Now, a new book has captured the details of Davy's journey to Texas and the Alamo, where, as every schoolchild knows, he died on March 6, 1836, with more than 180 other defenders.

Much of "Journey Into the Land of Trials" by Manley F. Corbia, Jr., deals with Davy's travels across East Texas and his stays in landmark communities like Clarksville, Nacogdoches, San Augustine and a fledging village that would eventually be named for him.

Davy entered Texas at a crossing on the Red River and made his way to Clarksville, the capital of Red River County, perhaps because he had friends there.

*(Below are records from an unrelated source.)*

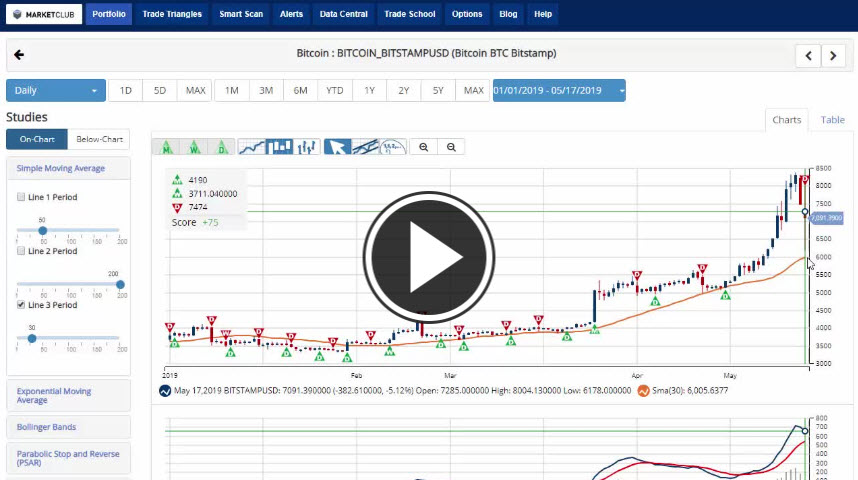Open the Trade Triangles menu

point(172,14)
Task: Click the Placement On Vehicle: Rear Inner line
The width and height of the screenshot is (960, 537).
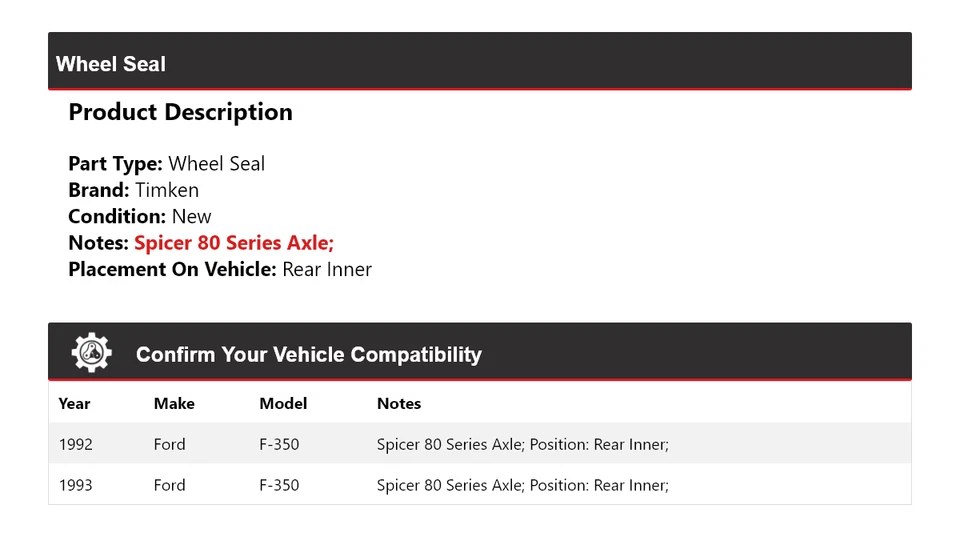Action: tap(220, 269)

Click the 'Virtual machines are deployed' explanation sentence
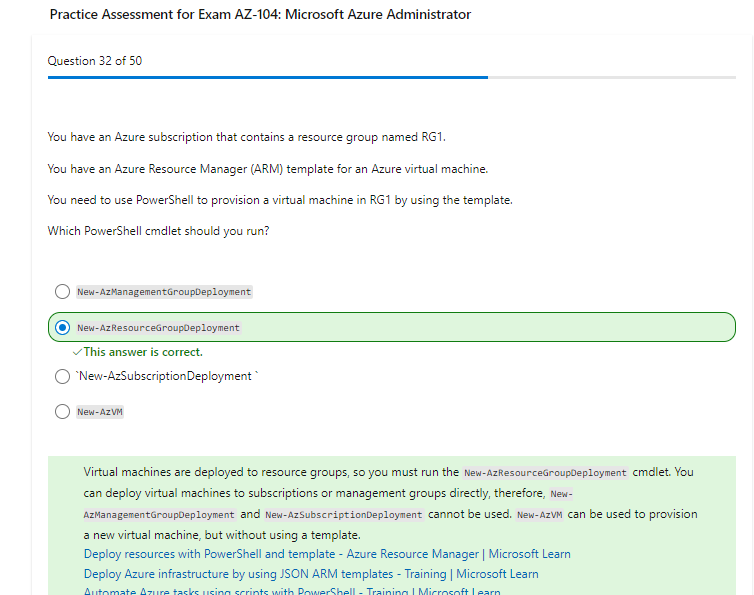[x=270, y=472]
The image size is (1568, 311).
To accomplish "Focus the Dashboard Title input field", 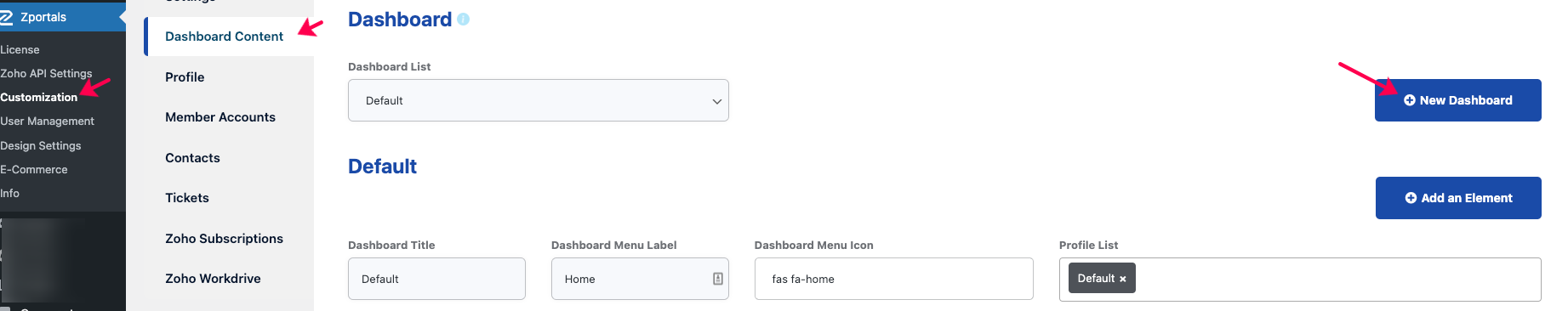I will coord(436,279).
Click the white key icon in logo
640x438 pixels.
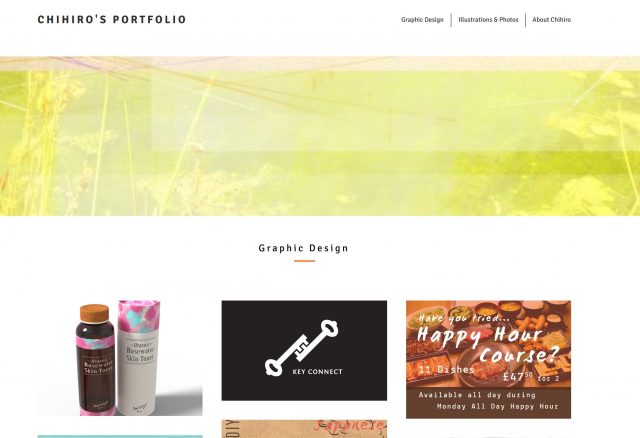(301, 348)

It was the understanding of residents in the Red River area that Crockett was in a hurry to reach San Antonio where he intended to join the Texas revolutionary army.

Pioneer Isabella Clark Gordon, who lived in the Red River area, remembered that Crockett "was dressed like a gentleman, and not as a backwoodsman," but he did wear a coonskin cap. Mrs. Gordon said Davy, "neither in dress, conversation or bearing could he have created the impression that he was ignorant or uncouth..."

At the home of William Becknell, a man he supposedly knew from Tennessee, Crockett stayed several days and traveled west to hunt game with his friends.

While Crockett said nothing in his only letter from Texas about having hunted buffalo, he did mention a buffalo pass, which was located near present-day Fannin County. He called the area "Bodark" for Bois d'Arc Creek near Bonham.

Leaving the Clarksville area, Crockett went through Lost Prairie, on the west banks of the Red River, where he traded watches with Dr. Isaac Jones. Davy received an additional thirty dollars in cash in the trade since it was agreed that his watch was of a greater value.

From the Red River country, Crockett and his party traveled south to Nacogdoches and San Augustine, where on January 9, 1936, he wrote a letter to his daughter Margaret: "I am hopes of making a fortune yet for myself and family..."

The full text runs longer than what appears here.